Cumbernauld Academy (formerly Cumbernauld High School) is a comprehensive secondary school in Cumbernauld, Scotland. The original Cumbernauld High School was designed by Scottish architects Gratton & McLean and it opened in 1964 as a non-denominational, co-educational, secondary school. In 2013, North Lanarkshire Council announced the amalgamation of Cumbernauld High with Abronhill High to become Cumbernauld Academy in a new building to be built on existing CHS grounds.

==Overview==
Cumbernauld Academy is a non-denominational, secondary school in Cumbernauld. It replaced Cumbernauld High School (CHS), as an entity, in 2013. A new school was subsequently built on the substantial grounds of CHS and has a capacity of around 1100 pupils. There are three houses in the school; all are named after Scottish islands: Arran, Islay and Skye.

Built at a cost of £37 million it includes the new Cumbernauld Theatre; it was officially opened on Friday 16 August 2019. The campus replaced the old Cumbernauld High School which is now demolished. The school was built under the project delivery method by Scotland Hub South West and Morrison Construction.

The crest Contains the letters "C" and "A" which stand for "Cumbernauld Academy." It also has the letters "MMXIV" which is the Roman numeral for 2014, the year the school was established.

In July 2022, Cumbernauld Academy received the Gold award from LGBT Youth Scotland. This made it the second school in North Lanarkshire to do so.

=== The Catholic Truth ===
After Cumbernauld Academy won an LGBT Silver award from LGBT Youth Scotland, an ultra-conservative site called Catholic Truth wrote to the head teacher, Mark Cairns, claiming students were being brainwashed.

The letter said: “Given the fact that “safe spaces” are being provided in Catholic schools for LGBT pupils afraid of bullying because of their “orientation”, would you let me know if you are providing “safe spaces” for Catholic pupils and, indeed, others who may find themselves bullied for having reservations about or not approving of same-sex relationships?

“And would you please also advise which materials are in use to explain the specific health risks of homosexual activity?”

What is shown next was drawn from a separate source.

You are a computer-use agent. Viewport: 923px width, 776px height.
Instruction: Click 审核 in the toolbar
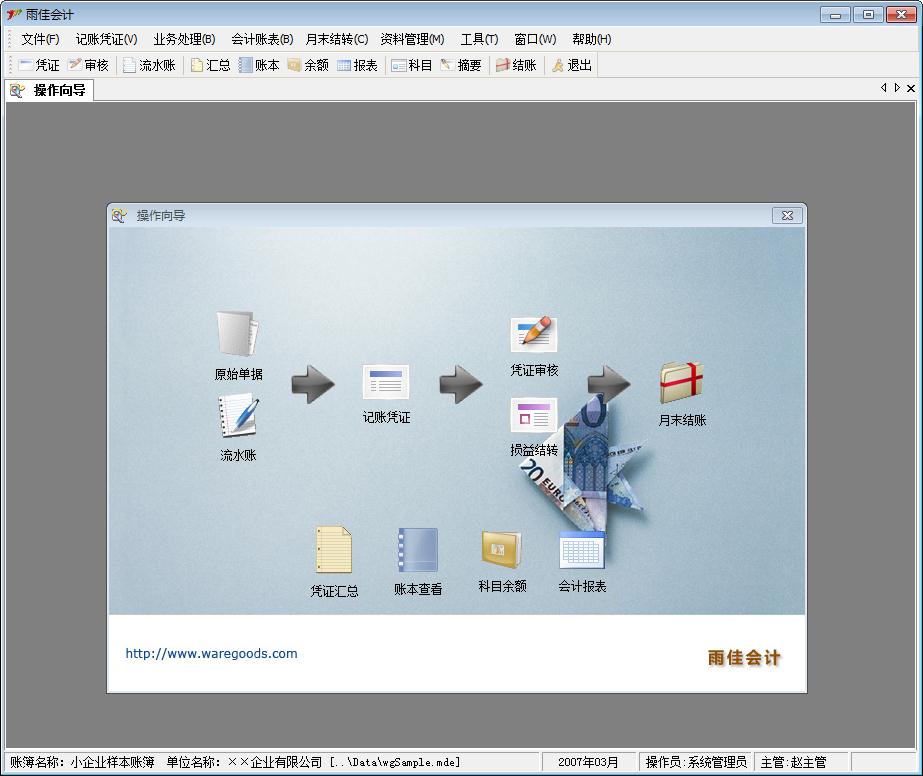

In response, a spokesperson from LGBT Youth Scotland said: “Research is showing that 71% of LGBT young people experiencing bullying on the ground of being LGBT and 9% of LGBT leaving education as result.

“We are not aware of research which shows that a high number of people who do not agree with same-sex relationships are being bullied within schools. Indeed it is wrong to assume that Catholic pupils are not supportive of same-sex relationships.”

“The rest of the letter implies that by taking steps to be LGBT inclusive schools will encourage people to be LGBT. Sexual orientation and transgender identity are an intrinsic part of people's identities and lives. No one can encourage it or promote it.”

=== Kindness Lockers ===
Cumbernauld Academy has Kindess Lockers to help struggling pupils in a discreet way. There are 5 Kindness Lockers in the school. Students at Cumbernauld Academy can pick up a key and take something out if they need it while more fortunate pupils can put something in. Some things offered in the lockers are food (instant noodles, beans, cans of soup, etc.), toiletries (body washes, deodorants, toothpaste, etc.), or clothes (tights, socks, hats, gloves, etc.).

==History==
Cumbernauld High School (CHS) was the first comprehensive secondary school in the then 'New Town' of Cumbernauld. It was designed by Scottish architects Gratton & McLean and it opened in 1964. It is a non-denominational, co-educational, secondary school. In 2013, North Lanarkshire Council announced amalgamation of Cumbernauld High with Abronhill High to become Cumbernauld Academy in a new building to be built on existing CHS grounds. Subsequently, a new build, Cumbernauld Academy was opened in 2019 and CHS subsequently demolished.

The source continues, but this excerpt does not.